1 http://courses.cs.washington.edu/courses/cse374/15au/ 10042
3 http://courses.cs.washington.edu/courses/cse374/15au/syllabus.html 13987
As another example, after executing your script as follows:
> run-experiment.sh popular.txt results.txt
The file result.txt
, should contain results somewhat
like the ones shown below (when you run your experiment, the exact values
will likely differ)
...
3 http://www.amazon.com/ 157147
4 http://www.about.com/ 96537
5 http://www.bartleby.com/ 41402
...
4. Plotting the results
It is hard to understand the results just by looking at a list of numbers, so you would like to produce a graph. More specifically, you would like to produce a scatterplot, where the x-axis will show the rank of a website and the y-axis will show the size of the index page.
Luckily, you talk about your problem to your friend Alice. She
suggests that you use a program called gnuplot
to produce
the graph. Because she used it many times before, Alice helps you
write the necessary gnuplot script
called produce-scatterplot.gnuplot.
Note that the gnuplot
file expects your experimental results to be stored in a file
called results.txt.
Produce the graph with the following command:
> gnuplot produce-scatterplot.gnuplot
The script should produce a file
called scatterplot.eps
. You can view it
with evince
or any other program that knows how to
display an eps file.
> evince scatterplot.eps
If you are working on klaatu or some other remote machine, you can either transfer the .eps file to your local machine and view it there, or you can see it by running the viewer program remotely. In the later case you may need to use the -Y option on ssh (ssh -Y klaatu.cs....) or the equivalent on your remote login application (Putty, for example). This sets up the connection so the remote viewer program can open a window on your local machine to display the results.
If you are using the CSE Fedora VM and evince is not installed, use Fedora's software installation program to add it.
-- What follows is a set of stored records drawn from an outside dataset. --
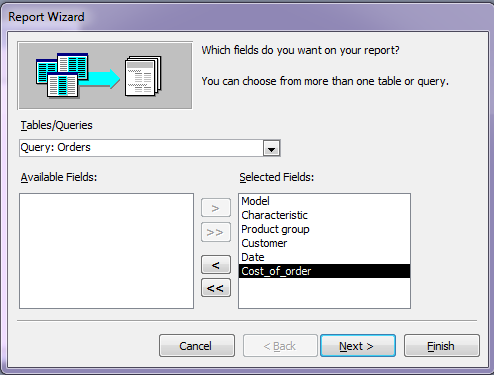Click the < Back button
Screen dimensions: 494x375
(280, 346)
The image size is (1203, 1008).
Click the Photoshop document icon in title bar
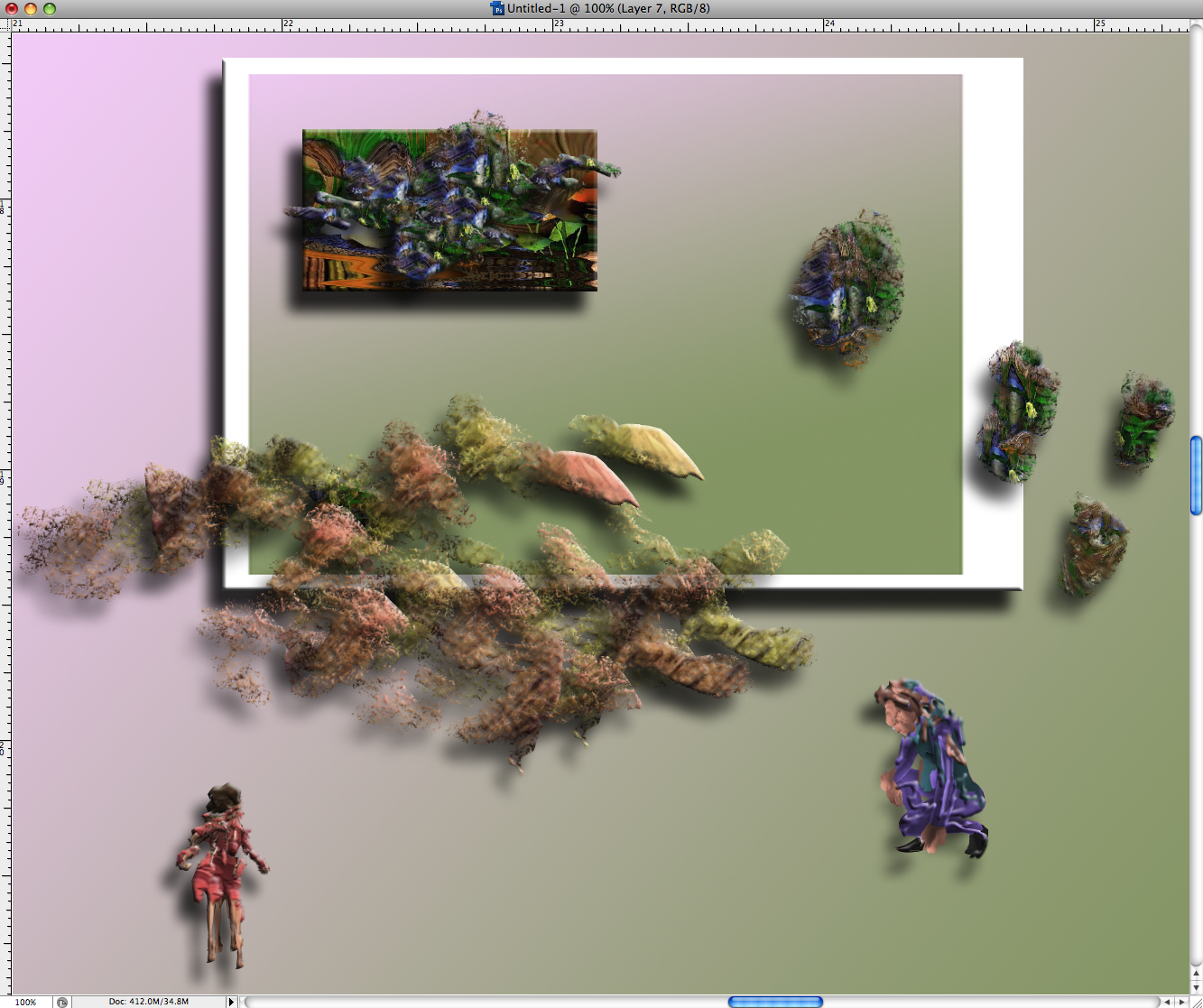coord(497,8)
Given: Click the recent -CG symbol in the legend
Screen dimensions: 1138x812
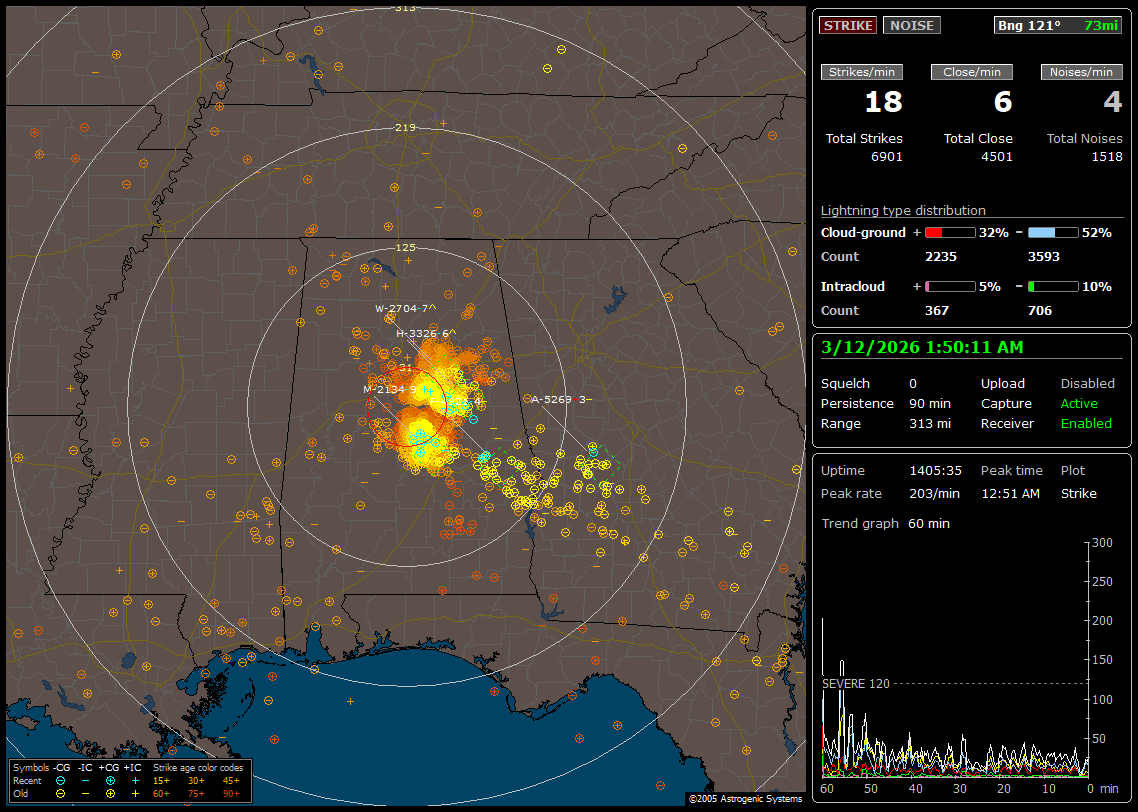Looking at the screenshot, I should point(61,780).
Write your answers to the following questions in a file
called problem4.txt
:
Q1: Examine the gnuplot file
produce-scatterplot.gnuplot
. Ignoring the first line, explain
what the rest of the script does.
Q2: Looking at the scatterplot, what can you conclude about the
relationship between the popularity of a site and the size of
its index.html
file? Are these result what you
expected?
Turn-in instructions
Here is the list of files that you need to turn in:
- Problem 1: perform-measurement.sh
- Problem 2: parse.sh
- Problem 3: run-experiment.sh
- Problem 4: problem4.txt and scatterplot.eps
- The
readme
file containing your (brief) notes about how you dealt with extraneous urls or other problems in the input data.
Every file you turn in should have your name and information identifying the problem in a comment (except for the .eps file where this won't be feasible). If you do combine your files into an archive, use some straightforward format like tar or zip and don't use exotic compression formats. (We want to be able to unscramble what you turn in without too much guessing.)
Please turn in your files using the regular turnin dropbox.